The U.S. Ninth Circuit Court of Appeals upheld Arizona laws against out-of-precinct voting and submitting ballots on behalf of others.
It was a setback for the Democratic National Committee, which argued the laws unfairly impacted minority voters. A divided appeals panel, however, said the laws imposed "only a minimal burden on voters."
It was much worse than that, said the dissent in The Democratic National Committee v. Reagan. The lone appellate judge said the only purpose of the laws was to discriminate against minorities.
Affirming a trial court decision, the Ninth Circuit said Arizona has long required in-person voters to cast their ballots in their assigned precinct. The state has enforced the system since at least 1970.
In 2016, the state enacted H.B. 2023 to make it a felony for a person to collect another's ballot. The DNC then challenged the laws, saying they harmed minorities who often voted out-of-precinct and turned in their ballots to organizers at get-out-the-vote campaigns.

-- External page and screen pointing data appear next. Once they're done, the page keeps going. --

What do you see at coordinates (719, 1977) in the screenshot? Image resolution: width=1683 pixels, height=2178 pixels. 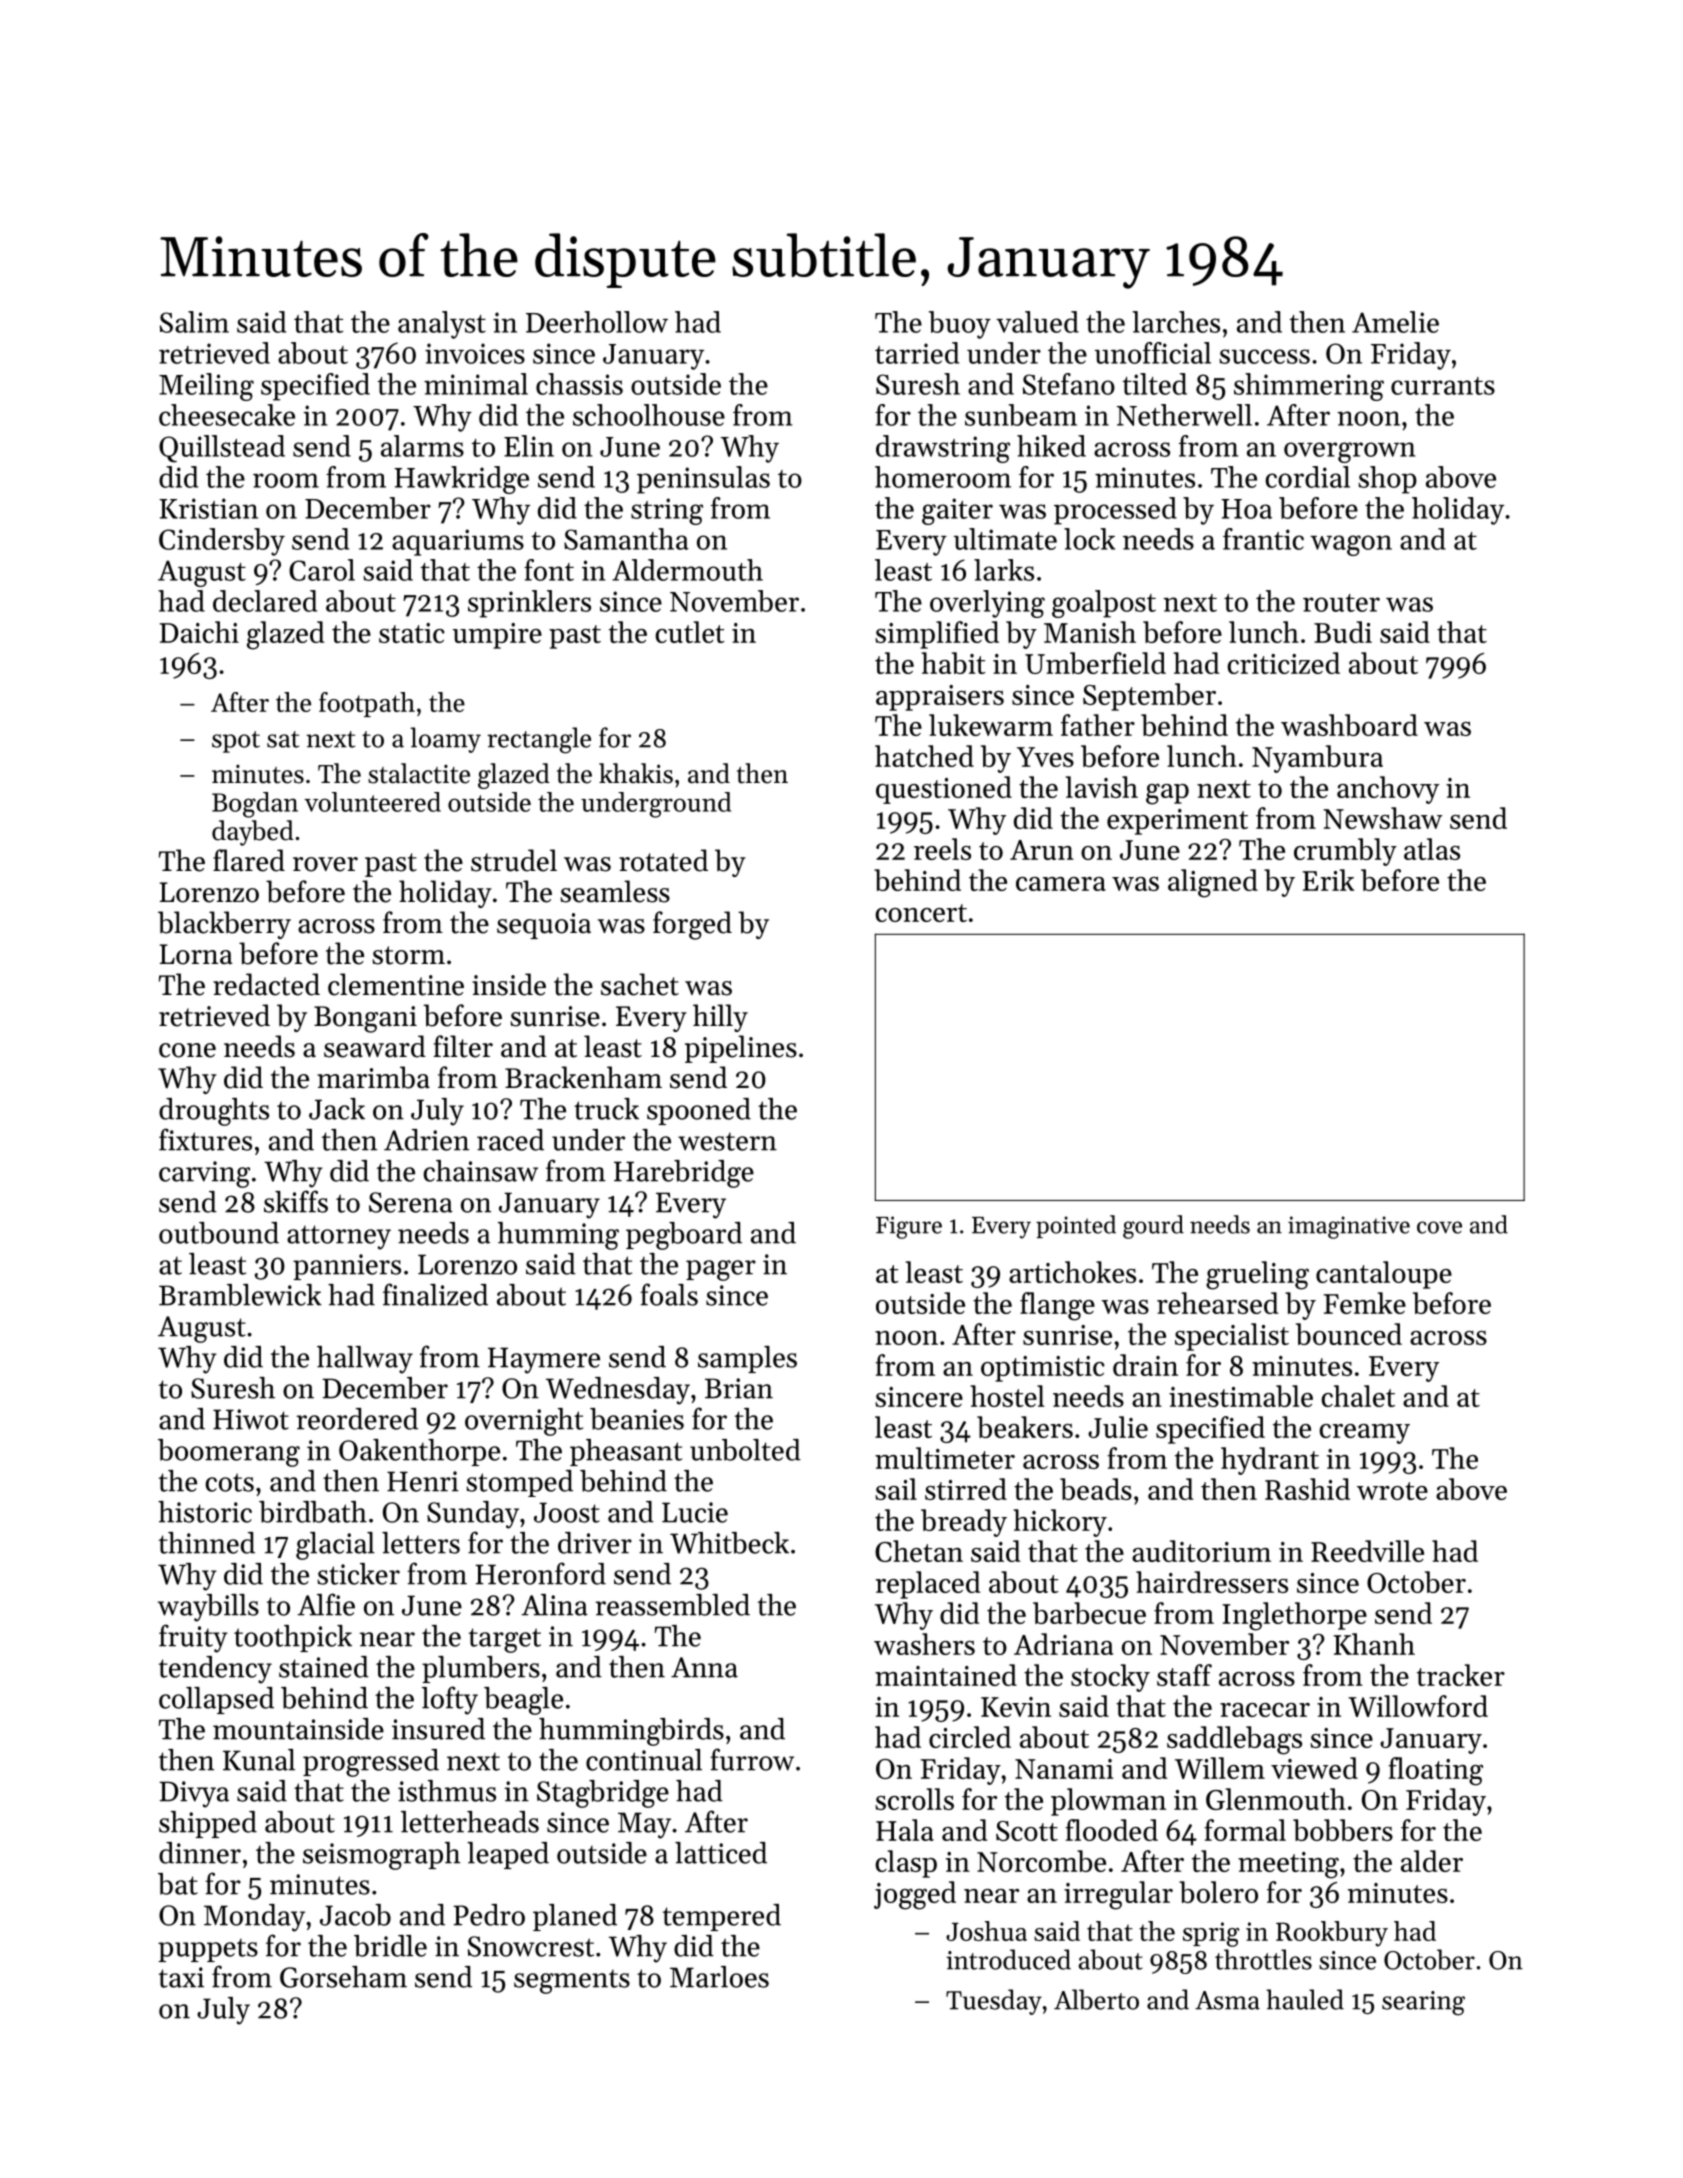 I see `Marloes` at bounding box center [719, 1977].
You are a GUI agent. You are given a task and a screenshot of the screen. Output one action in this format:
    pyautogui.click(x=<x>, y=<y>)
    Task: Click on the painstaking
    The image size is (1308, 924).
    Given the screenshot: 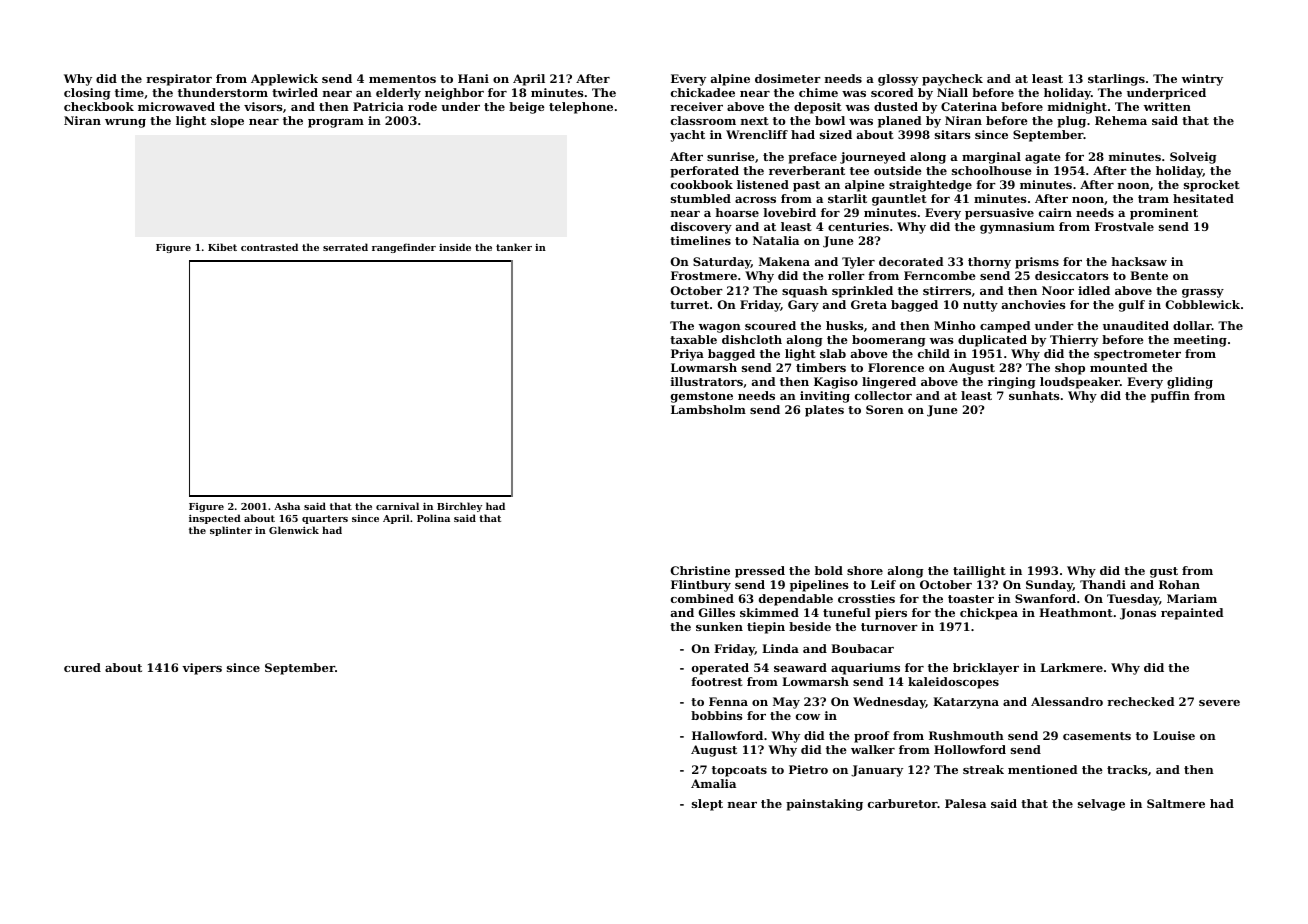 What is the action you would take?
    pyautogui.click(x=824, y=805)
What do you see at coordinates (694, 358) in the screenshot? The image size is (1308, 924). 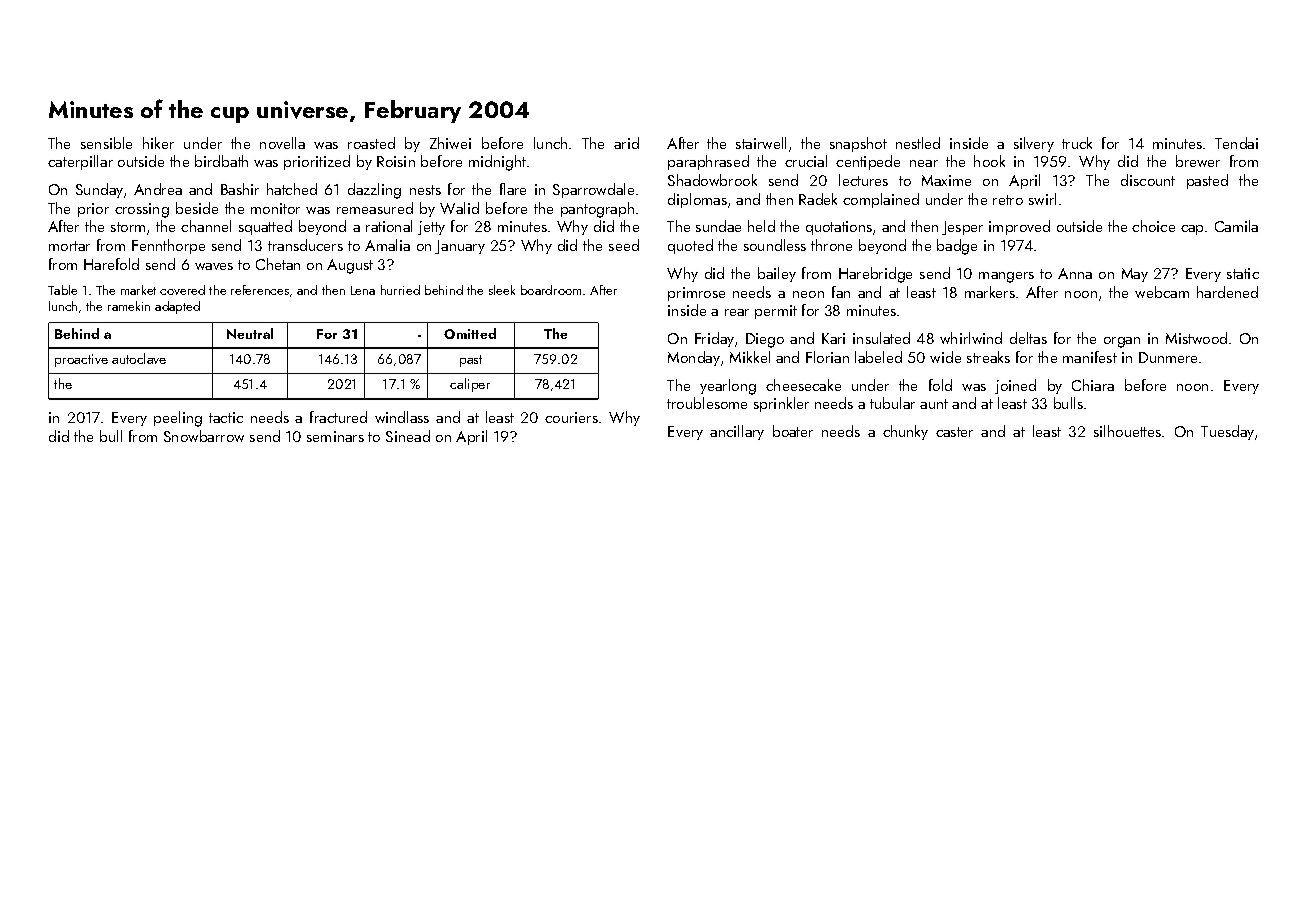 I see `Monday` at bounding box center [694, 358].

After a ten-day bench trial, Judge Douglas L. Rayes said minority voters were not not deprived of an equal opportunity to elect candidates of their choice. He also found no discriminatory intent in the laws.
The Ninth Circuit agreed -- except for Judge Sidney Thomas.
Thomas assailed Arizona's "labyrinthian system," saying it could easily confuse voters about polling places. He said Hispanic, Native American and black voters were twice as likely to vote out of precinct.
"There is no question that Arizona's practice of discarding OOP ballots is also a practice of disproportionately discarding ballots cast by minority voters," he wrote.